Keith Yeung Ming-lun has been stuck agonisingly short of a milestone throughout what has been a frustrating season but Sum Win Dragon can edge him one closer to 200 career wins on Wednesday night at Happy Valley.
Yeung missed nearly two months with a back injury early in the season and has struggled to gain traction since his return, with eight wins so far for the term leaving him stranded on 198.
The 29-year-old is currently riding a cold streak of 87 outs heading into this meeting but isn’t panicking.
“I’m not worried about how things are going, it can happen here, I train hard, work hard and try to take my chances,” said Yeung, who has had 12 placings since his last win on February 19.
While Yeung is relaxed about his own campaign, he said getting Sum Win Dragon to relax that is the key to the consistent six-year-old’s chances.
“He only has one speed, so getting him to travel smoothly through the first half of the race is important. You just have to put him to sleep, after that you can do whatever you want with him. If you try and push him early he uses himself up and shows nothing in the finish,” he said of a horse that has rattled off a sequence of four straight top two finishes at the Valley.

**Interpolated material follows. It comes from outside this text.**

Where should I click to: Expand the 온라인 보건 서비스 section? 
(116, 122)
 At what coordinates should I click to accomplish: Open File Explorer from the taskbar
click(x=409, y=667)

According to Yeung, it is the horse’s one-dimensional nature that makes drawing wide in the Class Four Norfolk Handicap (1,650m) an advantage.
“We’ve drawn barrier nine but that is actually best for him, he is a horse that you need to be able to get out on him when you can and get moving early, if he drew an inside gate you just get trapped on him and can’t get going when he needs to,” Yeung said.
The horse’s big three-and-a-half length triumph in late March over the course and distance suggested that Sum Win Dragon is capable of winning again in the grade.
“When everything goes right for him he really finishes strongly,” Yeung said, with the presence of leaders Contribution and Sparking Sword also giving the jockey hope that he will get an ideal race setup.
“We obviously want an even speed through the fast part of the race because he can pull a bit.”
Yeung has six rides at the city circuit and replaces injured jockey Matthew Chadwick on Benno Yung Tin-pang’s sprinter Happy Cooperation in the final race of the night, the second section of the Class Three Dorset Handicap (1,200m).
Happy Cooperation was an encouraging fourth over 1,000m when returning from a layoff due to off-season surgery on a troublesome left front leg just under three weeks ago.
The five-year-old now steps up to what Yeung believes is a more suitable 1,200m.
“I rode him once before and he gave me the impression he was a horse that raced well fresh, although he probably needed that run for fitness last start so I’m sure he will be better for it,” he said.